Fig 8. Lymphocytes egress from LNs via cluster 4 sinuses.

CFSE-labeled splenocytes were infused via the tail vein, and inguinal LNs were collected 30 min later. (A) Representative images of an ANXA2+ sinus (top) and an ANXA2- sinus (bottom), stained for LYVE1 (green) and ANXA2 (red). Arrowheads indicate ANXA2+ LECs. CFSE-labeled splenocytes (blue) eventually entered lymphatic sinuses (arrow). (B) Quantification of CFSE+ splenocytes that entered ANXA2+ cluster 4 sinuses or other (ANXA2-) lymphatic sinuses 30 min after infusion, expressed as percentage of splenocytes that entered any kind of lymphatic sinus. CFSE-labeled cells were more frequently observed in ANXA2+ cluster 4 sinuses than in ANXA2- medullary sinuses. Each symbol represents one mouse (n = 3). *p < 0.05 (paired t test). For raw quantitative data, please refer to S1 Data. ANXA2, annexin A2; CFSE, carboxy-fluorescein diacetate succinimidyl ester; LEC, lymphatic endothelial cell; LN, lymph node; LYVE1, lymphatic vessel endothelial hyaluronan receptor 1.

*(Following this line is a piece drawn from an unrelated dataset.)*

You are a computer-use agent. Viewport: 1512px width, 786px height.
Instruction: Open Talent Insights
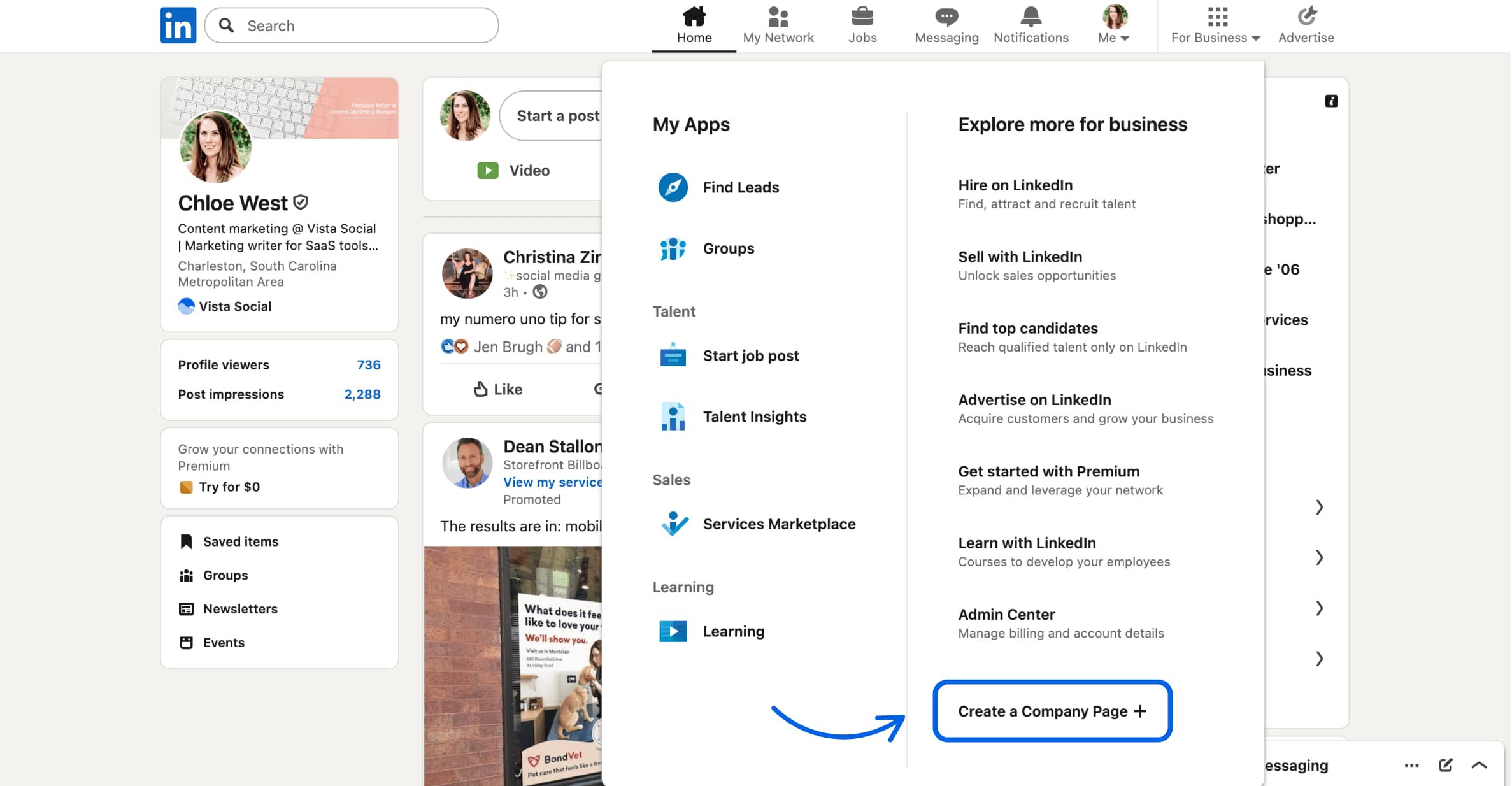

Fig 9. Overview of murine LN LEC subsets and comparison to human LN LECs.

(A–C) Gene-level comparison between mouse and human [23] fLECs (A), cLECs (B), and medullary LECs (C), based on up-regulated (top row) and down-regulated (bottom) genes in each cluster compared to all other LECs. Venn diagrams display the number of differentially expressed genes that are shared or different between the 2 data sets. (D) Expression of the selected markers (x-axis) signifying individual LN LEC subsets (y-axis). Dot size denotes the proportion of cells with detectable expression. Color intensity indicates the relative mean expression level of the corresponding gene, using the original log-transformed counts. For raw quantitative data, please refer to S1 Data. ACKR4, atypical chemokine receptor 4; ANXA2, annexin A2; Bgn, biglycan; CD, cluster of differentiation; cLEC, ceiling LEC; Coch, cochlin; FABP4, fatty acid binding protein 4; fLEC, floor-lining LEC; Flrt2, fibronectin leucine-rich transmembrane protein 2; Glycam1, glycosylation-dependent cell adhesion molecule 1; IL33, interleukin 33; ITGA2B, integrin subunit alpha 2b; Itih5, inter-alpha-trypsin inhibitor heavy chain 5; Kcnj8, potassium inwardly rectifying channel subfamily J member 8; LEC, lymphatic endothelial cell; LN, lymph node; LYVE1, lymphatic vessel endothelial hyaluronan receptor 1; MARCO, macrophage receptor with collagenous structure; MRC1, mannose receptor C-type 1; Ptx3, pentraxin 3.